- [Listed records]:
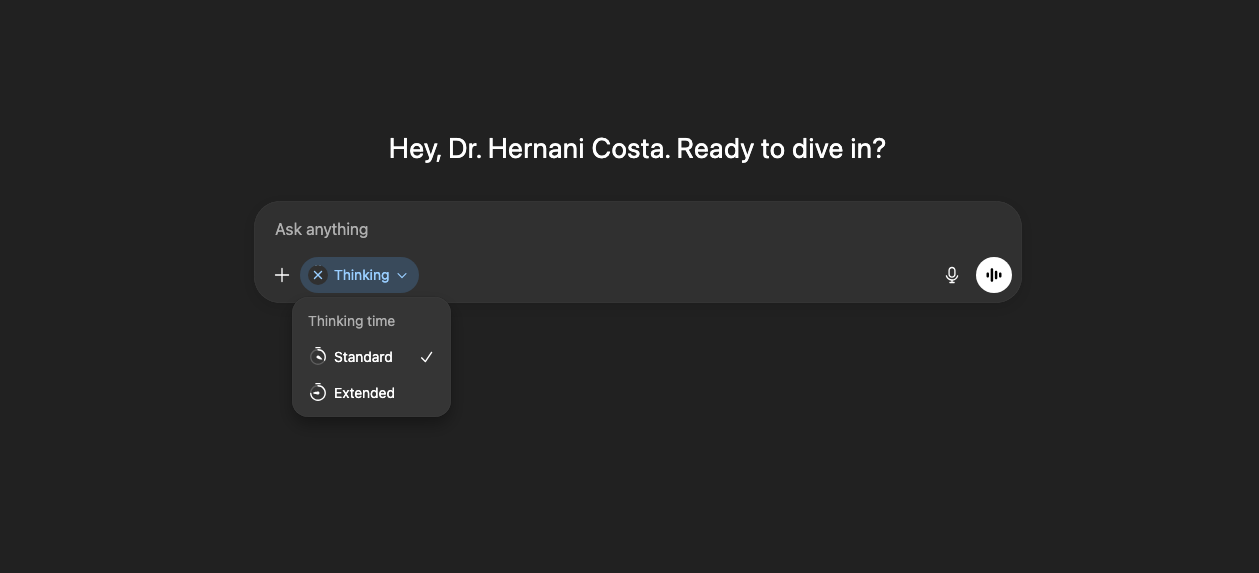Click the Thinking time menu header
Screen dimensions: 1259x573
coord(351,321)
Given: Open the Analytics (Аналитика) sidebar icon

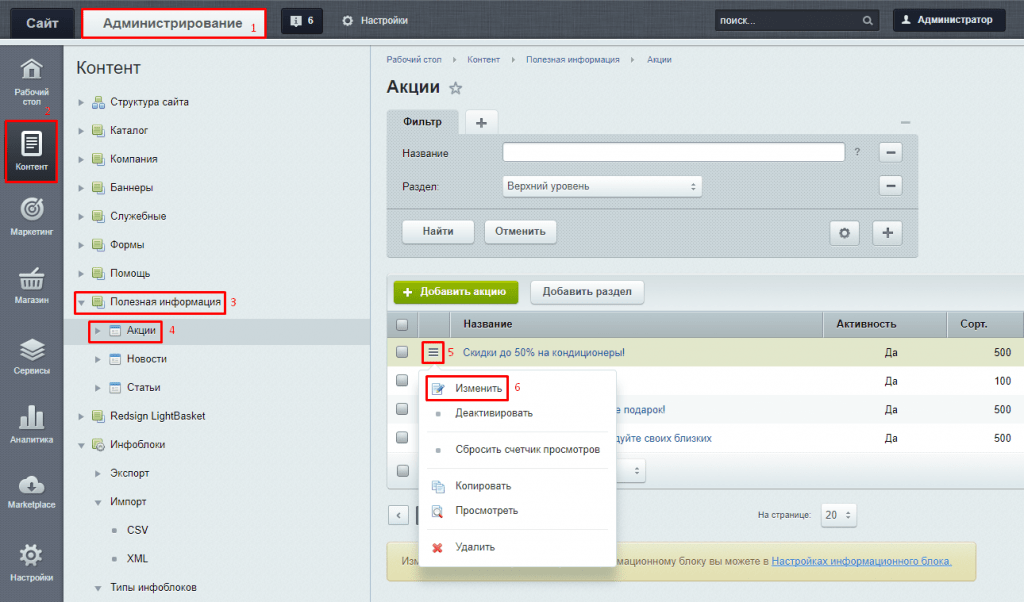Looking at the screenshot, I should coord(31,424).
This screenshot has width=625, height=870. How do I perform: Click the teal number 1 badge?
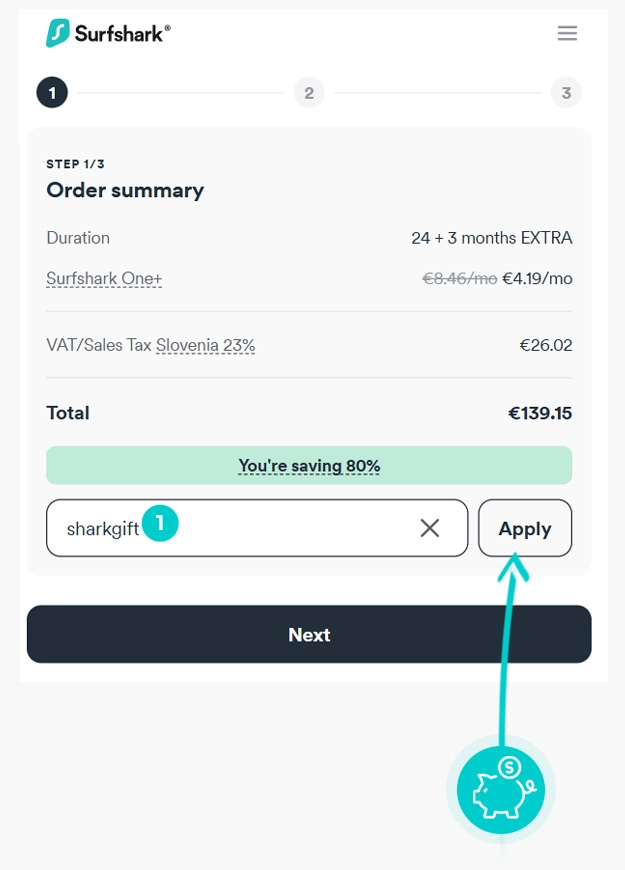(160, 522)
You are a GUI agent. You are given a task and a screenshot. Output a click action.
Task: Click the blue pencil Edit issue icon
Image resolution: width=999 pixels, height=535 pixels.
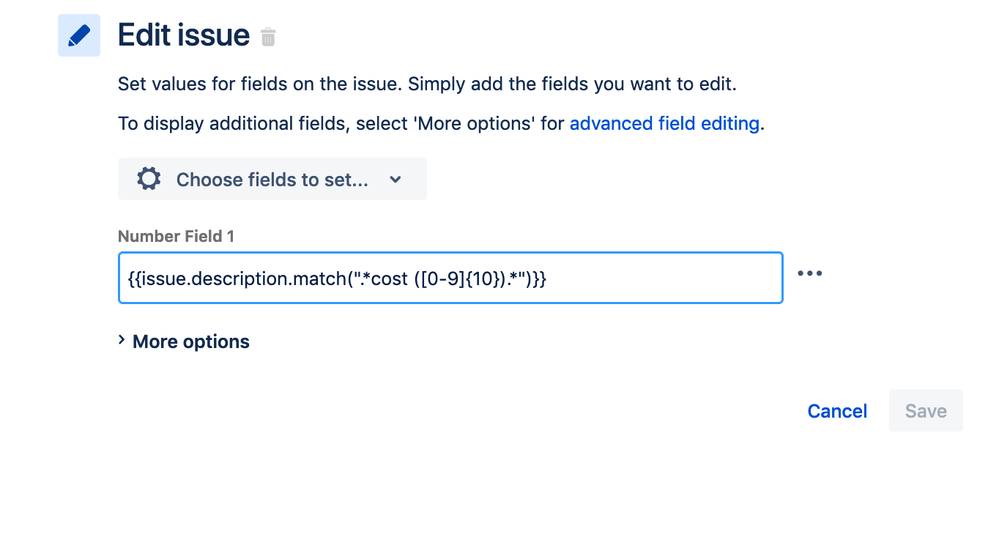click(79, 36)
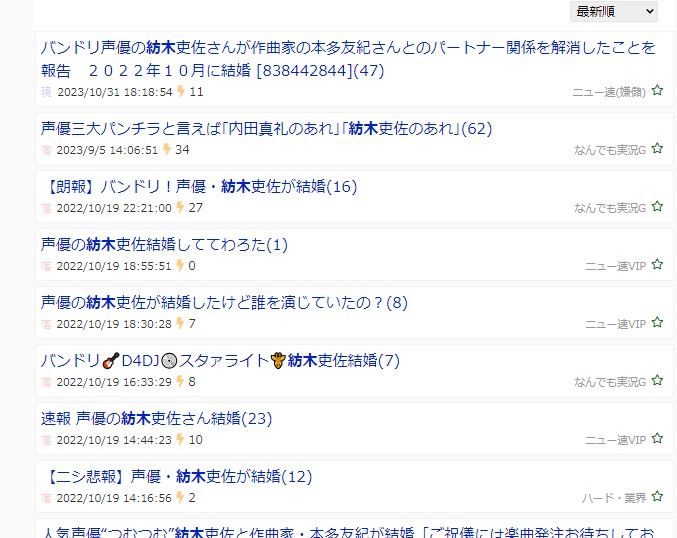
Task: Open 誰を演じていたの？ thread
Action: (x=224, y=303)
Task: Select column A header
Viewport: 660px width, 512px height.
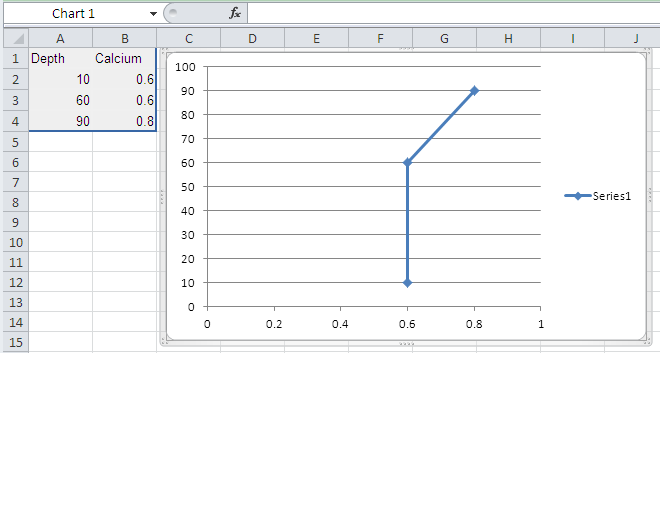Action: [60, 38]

- [Work instruction]: Word for word, give again the lines from the line with "Given: Open the" through the end of the records above, with both ends included and the pictures left out.

- [Your response]:
Given: Open the Analytics (Аналитика) sidebar icon

Looking at the screenshot, I should coord(31,424).
This screenshot has width=625, height=870. How do I perform: Click the teal number 1 badge?
(160, 522)
You are a GUI agent. You are given a task and a screenshot. Output a click action.
Task: Click the blue pencil Edit issue icon
Image resolution: width=999 pixels, height=535 pixels.
click(79, 36)
Task: Open 誰を演じていたの？ thread
Action: (x=224, y=303)
Task: Select column A header
Viewport: 660px width, 512px height.
Action: [60, 38]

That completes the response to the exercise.